Al decir esto, Picton cerró el puño derecho y mandó un directo al aire. Liberada de este modo su mano, garabateó algo en su bloc. Luego arrancó la hojita y se la pasó al afable Malcolm, quien abandonó la habitación dedicando a todos una sonrisa.

–Volviendo de esa misma visita a Beirut -prosiguió Kurtz-, el señor Mesterbein se detuvo en Estambul, ciudad en la que mantuvo conversaciones con ciertos activistas clandestinos turcos entre cuyas metas se cuenta la aniquilación del sionismo.

–Qué chicos más ambiciosos, caramba -dijo Picton.

Y esta vez, ya que el chiste era de Picton, todo el mundo se echó a reír, salvo Litvak.

Malcolm regresó de hacer su recado con sorprendente celeridad.
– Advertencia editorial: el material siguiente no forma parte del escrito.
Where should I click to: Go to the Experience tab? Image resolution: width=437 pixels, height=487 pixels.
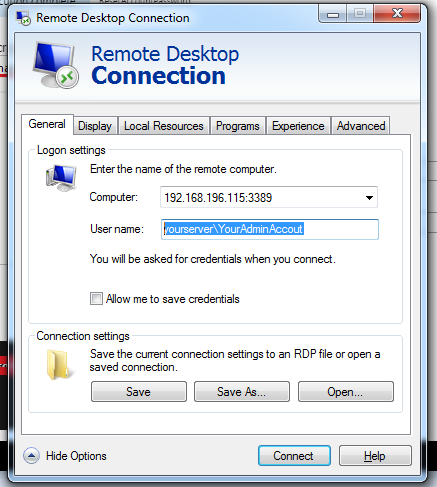coord(298,126)
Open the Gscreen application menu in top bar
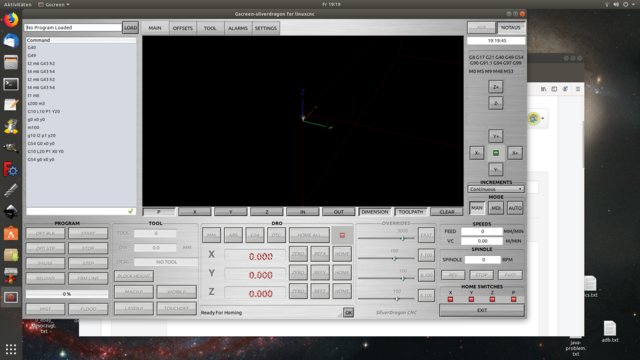 pyautogui.click(x=54, y=4)
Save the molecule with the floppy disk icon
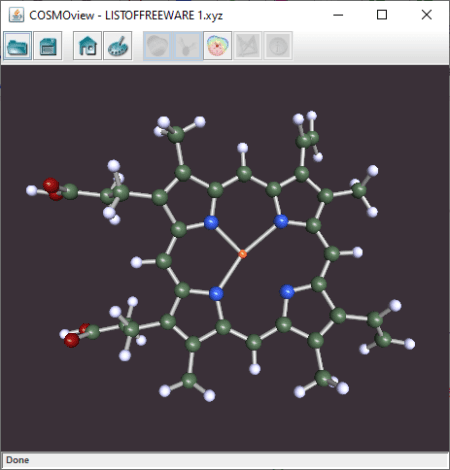Viewport: 450px width, 470px height. 48,46
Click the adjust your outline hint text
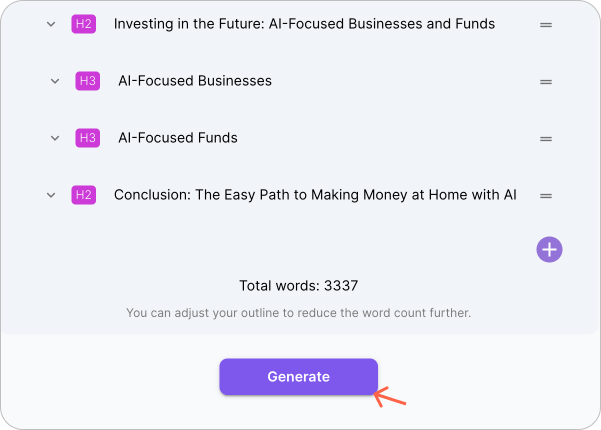 pyautogui.click(x=298, y=313)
–No es como para regocijarse, que digamos -murmuró sedosamente, y tras haberle devuelto el papelito a Picton, sonrió a Litvak y volvió a ocupar su asiento. Pero Litvak parecía haberse quedado dormido. Tenía la barbilla apoyada en sus largas manos y la cabeza ostensivamente inclinada sobre su expediente sin abrir. Gracias a las manos, su expresión no era visible.

–¿Les ha contado algo de esto a los suizos? -preguntó Picton, dejando a un lado el papelito de Malcolm.

–Todavía no hemos informado a los suizos, comandante -reconoció Kurtz en un tono que daba a entender que eso sería un problema.

–Yo creía que usted y los suizos hacían buenas migas -objetó Picton.

–Desde luego que hacemos buenas migas. Sin embargo, el señor Mesterbein cuenta con una serie de clientes que residen en su mayoría en la República Federal de Alemania, cosa que nos pone en una situación de lo más embarazosa.